# PASSAGE PROVIDED
════════════════
Dependence of simulation output from cell size

[NastasiaM]

I simulated the plasma behavior and found that the result depends on the simulation cell size. Here are two simulations, one with cell size 2.205658e-9 * 2.205658e-9 * 2.546875e-9 and another - twice bigger in all dimensions. The whole picture looks quite same, but the maximum value varies a lot.

First picture with smaller cell size. Max value ~3.5e9 /bigdata/hplsim/external/mukhar40/colloidalMeltingHCPNEW_Int3.0_big_2ioniz/

And second with cell size twice bigger. /bigdata/hplsim/external/mukhar40/colloidalMeltingHCPNEW_Int3.0_2ioniz/

Is it some bug or I am doing something wrong? I understand that energy density is averaged over cell size but the result differs to much for me.

[PrometheusPi]

Hi @NastasiaM,

thank you for posting this issue report.

PIConGPU uses its own unit system in order to deal best with floating point limitations. Thus the physical quantities used and calculated in PIConGPU are scaled according to this unit system, which itself depends on quantities like the cell size, time step duration, expected density, etc. Thus a quantity in PIConGPU units has a different value depending on the resolution. However, after converting these quantities to SI units, there should be no dependency on resolution anymore. In hdf5, this conversion is done multiplying with the unitSI attribute.

Jugging from your plots, you retrieve your data using openPMD_viewer - is this correct? This should always do the conversion for you - but just to be sure, which version of openPMD_viewer are you using? There might be the chance, that openPMD_viewer or PIConGPU do something wrong with conversions here? Thus, could you additionally tell me what version of PIConGPU you are working with and whether your simulation is 2D or 3D?
════════════════
# RECORD LIST
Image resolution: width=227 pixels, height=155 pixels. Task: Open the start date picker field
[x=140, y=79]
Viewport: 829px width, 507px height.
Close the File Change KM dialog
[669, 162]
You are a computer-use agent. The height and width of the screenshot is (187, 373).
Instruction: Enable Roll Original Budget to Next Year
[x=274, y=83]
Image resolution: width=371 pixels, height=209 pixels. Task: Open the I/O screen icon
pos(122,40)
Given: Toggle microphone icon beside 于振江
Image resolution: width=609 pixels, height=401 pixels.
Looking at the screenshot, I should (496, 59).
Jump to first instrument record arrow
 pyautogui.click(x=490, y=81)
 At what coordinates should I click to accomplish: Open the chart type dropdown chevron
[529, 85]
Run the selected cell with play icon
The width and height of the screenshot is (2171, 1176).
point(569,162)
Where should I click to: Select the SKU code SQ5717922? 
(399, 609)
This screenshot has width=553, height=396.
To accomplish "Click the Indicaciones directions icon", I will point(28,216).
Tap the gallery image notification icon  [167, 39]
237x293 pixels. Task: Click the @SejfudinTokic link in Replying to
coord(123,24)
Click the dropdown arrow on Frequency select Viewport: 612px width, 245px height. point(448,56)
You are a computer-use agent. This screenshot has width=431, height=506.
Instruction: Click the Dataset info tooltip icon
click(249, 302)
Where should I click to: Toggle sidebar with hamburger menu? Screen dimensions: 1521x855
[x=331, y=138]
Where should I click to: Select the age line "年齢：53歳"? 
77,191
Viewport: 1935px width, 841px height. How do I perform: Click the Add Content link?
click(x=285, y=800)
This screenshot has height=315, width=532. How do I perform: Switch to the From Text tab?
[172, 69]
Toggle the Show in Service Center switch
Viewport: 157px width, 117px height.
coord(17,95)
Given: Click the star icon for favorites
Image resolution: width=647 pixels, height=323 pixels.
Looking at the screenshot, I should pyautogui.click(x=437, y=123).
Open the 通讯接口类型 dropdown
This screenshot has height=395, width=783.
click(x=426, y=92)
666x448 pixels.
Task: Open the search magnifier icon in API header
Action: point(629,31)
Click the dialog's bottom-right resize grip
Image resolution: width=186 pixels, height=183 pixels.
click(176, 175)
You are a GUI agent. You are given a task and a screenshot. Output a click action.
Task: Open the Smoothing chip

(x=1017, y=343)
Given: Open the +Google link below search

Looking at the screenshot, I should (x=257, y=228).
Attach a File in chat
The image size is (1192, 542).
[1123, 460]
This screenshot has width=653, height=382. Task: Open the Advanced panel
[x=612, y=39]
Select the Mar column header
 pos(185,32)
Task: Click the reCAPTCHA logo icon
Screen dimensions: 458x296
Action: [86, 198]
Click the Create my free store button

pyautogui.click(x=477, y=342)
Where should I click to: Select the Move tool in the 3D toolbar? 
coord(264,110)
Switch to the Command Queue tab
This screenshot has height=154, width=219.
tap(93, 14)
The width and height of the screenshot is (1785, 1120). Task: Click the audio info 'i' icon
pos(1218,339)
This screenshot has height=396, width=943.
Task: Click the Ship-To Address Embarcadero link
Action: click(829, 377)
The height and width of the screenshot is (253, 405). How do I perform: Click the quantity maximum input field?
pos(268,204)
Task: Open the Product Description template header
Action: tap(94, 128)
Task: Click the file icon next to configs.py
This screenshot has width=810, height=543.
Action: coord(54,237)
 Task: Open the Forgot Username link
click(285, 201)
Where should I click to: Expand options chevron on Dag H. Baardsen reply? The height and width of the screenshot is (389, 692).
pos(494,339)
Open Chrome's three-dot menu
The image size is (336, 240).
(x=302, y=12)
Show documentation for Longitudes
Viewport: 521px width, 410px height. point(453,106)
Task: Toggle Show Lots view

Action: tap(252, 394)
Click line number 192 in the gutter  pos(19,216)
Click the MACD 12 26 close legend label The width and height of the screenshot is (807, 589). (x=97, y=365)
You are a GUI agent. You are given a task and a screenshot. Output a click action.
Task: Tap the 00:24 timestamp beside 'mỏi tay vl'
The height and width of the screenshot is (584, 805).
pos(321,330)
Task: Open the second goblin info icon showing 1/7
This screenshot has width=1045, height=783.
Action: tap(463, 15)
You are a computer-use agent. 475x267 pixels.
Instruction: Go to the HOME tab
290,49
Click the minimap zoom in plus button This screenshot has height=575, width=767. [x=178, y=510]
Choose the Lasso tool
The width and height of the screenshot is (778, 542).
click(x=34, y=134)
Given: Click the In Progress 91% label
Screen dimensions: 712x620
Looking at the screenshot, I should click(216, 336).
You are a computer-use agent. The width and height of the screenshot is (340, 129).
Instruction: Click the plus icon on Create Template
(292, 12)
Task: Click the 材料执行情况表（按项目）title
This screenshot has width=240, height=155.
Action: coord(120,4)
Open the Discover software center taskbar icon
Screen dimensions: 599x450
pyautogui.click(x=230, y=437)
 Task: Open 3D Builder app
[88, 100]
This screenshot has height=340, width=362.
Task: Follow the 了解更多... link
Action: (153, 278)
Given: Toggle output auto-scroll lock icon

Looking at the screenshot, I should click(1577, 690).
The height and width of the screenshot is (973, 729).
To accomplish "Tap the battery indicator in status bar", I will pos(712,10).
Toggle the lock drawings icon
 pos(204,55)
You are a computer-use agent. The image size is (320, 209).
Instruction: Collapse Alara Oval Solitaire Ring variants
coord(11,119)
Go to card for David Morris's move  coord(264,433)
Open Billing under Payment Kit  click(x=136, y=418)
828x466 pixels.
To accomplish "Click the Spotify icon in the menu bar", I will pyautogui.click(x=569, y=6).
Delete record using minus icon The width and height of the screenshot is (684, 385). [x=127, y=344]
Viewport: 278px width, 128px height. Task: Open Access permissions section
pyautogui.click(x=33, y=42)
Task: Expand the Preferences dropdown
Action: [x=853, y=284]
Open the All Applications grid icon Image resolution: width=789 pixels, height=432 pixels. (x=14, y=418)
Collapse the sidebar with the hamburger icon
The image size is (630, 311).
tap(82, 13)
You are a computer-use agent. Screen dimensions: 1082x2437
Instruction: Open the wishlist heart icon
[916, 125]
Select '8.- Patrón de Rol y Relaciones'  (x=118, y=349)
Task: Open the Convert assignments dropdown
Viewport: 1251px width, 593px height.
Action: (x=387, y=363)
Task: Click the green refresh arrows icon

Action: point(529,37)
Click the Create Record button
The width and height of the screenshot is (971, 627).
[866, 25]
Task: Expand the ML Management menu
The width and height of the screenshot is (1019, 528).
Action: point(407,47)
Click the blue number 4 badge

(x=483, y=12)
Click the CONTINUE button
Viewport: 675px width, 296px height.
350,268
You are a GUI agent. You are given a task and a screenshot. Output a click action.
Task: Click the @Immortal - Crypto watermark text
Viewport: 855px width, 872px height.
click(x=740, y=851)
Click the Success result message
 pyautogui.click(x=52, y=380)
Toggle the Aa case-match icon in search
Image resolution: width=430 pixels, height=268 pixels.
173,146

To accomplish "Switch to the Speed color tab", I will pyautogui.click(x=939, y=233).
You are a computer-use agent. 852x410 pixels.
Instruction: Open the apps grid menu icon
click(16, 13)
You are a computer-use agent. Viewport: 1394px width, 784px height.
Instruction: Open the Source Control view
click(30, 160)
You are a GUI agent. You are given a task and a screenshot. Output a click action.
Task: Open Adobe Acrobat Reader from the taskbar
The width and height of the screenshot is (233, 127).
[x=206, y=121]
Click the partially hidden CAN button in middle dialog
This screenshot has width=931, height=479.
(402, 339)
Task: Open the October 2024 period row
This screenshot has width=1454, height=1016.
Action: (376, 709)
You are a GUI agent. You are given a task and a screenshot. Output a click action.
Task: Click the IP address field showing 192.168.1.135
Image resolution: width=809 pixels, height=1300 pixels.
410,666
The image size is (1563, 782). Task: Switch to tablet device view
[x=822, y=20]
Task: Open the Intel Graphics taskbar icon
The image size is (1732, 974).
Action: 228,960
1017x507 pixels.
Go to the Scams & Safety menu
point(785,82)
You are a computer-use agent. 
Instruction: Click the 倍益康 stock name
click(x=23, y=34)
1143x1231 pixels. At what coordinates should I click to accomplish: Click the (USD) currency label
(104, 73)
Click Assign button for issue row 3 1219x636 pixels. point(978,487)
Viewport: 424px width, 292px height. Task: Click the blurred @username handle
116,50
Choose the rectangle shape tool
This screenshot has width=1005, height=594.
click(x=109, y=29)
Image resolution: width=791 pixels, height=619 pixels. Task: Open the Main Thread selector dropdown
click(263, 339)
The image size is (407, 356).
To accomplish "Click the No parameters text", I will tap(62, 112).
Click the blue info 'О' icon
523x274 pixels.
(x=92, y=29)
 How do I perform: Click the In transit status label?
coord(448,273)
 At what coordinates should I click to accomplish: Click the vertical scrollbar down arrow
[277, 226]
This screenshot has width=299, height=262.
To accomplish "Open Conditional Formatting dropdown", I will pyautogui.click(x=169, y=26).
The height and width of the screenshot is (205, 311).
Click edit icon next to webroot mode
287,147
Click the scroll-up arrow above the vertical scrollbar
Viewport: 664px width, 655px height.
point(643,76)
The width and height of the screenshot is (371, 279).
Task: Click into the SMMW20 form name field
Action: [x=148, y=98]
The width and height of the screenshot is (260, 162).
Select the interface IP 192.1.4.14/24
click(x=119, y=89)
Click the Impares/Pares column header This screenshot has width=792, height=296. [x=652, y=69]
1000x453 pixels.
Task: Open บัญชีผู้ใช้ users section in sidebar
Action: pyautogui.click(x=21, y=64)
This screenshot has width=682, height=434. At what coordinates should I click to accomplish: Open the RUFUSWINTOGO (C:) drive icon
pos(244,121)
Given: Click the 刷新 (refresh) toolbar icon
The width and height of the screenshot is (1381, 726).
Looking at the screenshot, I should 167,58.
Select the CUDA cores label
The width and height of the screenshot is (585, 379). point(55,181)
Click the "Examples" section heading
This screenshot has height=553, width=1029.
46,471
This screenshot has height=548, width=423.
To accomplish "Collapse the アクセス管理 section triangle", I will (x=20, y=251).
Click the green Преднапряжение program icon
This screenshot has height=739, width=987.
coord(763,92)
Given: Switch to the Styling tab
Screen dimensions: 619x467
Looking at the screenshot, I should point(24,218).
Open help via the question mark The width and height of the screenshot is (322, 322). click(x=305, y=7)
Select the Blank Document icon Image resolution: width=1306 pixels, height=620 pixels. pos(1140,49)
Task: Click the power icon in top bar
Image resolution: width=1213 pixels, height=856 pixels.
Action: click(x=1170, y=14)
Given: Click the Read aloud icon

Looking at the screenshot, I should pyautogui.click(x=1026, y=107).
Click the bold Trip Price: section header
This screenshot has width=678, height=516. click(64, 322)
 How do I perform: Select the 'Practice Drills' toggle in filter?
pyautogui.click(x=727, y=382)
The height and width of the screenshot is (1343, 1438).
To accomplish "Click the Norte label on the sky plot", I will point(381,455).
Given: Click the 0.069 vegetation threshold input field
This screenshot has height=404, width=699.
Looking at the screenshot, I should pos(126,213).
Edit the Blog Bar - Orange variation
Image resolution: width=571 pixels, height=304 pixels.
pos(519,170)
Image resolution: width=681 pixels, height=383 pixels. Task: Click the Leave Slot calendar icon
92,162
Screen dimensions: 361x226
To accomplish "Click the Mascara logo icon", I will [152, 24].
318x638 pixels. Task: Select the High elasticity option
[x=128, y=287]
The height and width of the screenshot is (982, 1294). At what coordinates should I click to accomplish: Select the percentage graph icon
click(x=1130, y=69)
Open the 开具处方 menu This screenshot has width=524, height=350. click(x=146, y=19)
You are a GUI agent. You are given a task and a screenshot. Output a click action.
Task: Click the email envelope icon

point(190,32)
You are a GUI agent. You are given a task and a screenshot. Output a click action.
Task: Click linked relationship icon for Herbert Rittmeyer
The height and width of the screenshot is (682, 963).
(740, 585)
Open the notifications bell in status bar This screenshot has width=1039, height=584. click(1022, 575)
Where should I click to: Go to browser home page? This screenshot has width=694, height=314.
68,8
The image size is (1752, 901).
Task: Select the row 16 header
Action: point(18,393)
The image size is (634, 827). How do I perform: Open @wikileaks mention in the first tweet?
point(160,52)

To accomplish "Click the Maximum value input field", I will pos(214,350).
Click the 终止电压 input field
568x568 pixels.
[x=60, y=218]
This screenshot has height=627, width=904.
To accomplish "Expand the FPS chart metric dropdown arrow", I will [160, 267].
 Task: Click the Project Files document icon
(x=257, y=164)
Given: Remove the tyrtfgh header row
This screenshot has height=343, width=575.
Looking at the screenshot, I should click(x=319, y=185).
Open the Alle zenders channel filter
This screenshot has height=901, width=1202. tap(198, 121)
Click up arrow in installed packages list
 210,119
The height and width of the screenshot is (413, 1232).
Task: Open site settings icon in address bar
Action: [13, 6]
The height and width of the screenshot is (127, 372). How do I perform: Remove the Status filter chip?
════════════════
# EXERCISES TO COMPLETE
[1] Copy from the forum thread on simulation resolution the part starting with "[PrometheusPi]" and going on through "the unitSI attribute.".
[2] According to the forum thread on simulation resolution, how is the conversion to SI units done in hdf5?

# EXPECTED ANSWERS
[1]
[PrometheusPi]

Hi @NastasiaM,

thank you for posting this issue report.

PIConGPU uses its own unit system in order to deal best with floating point limitations. Thus the physical quantities used and calculated in PIConGPU are scaled according to this unit system, which itself depends on quantities like the cell size, time step duration, expected density, etc. Thus a quantity in PIConGPU units has a different value depending on the resolution. However, after converting these quantities to SI units, there should be no dependency on resolution anymore. In hdf5, this conversion is done multiplying with the unitSI attribute.

[2] By multiplying with the unitSI attribute.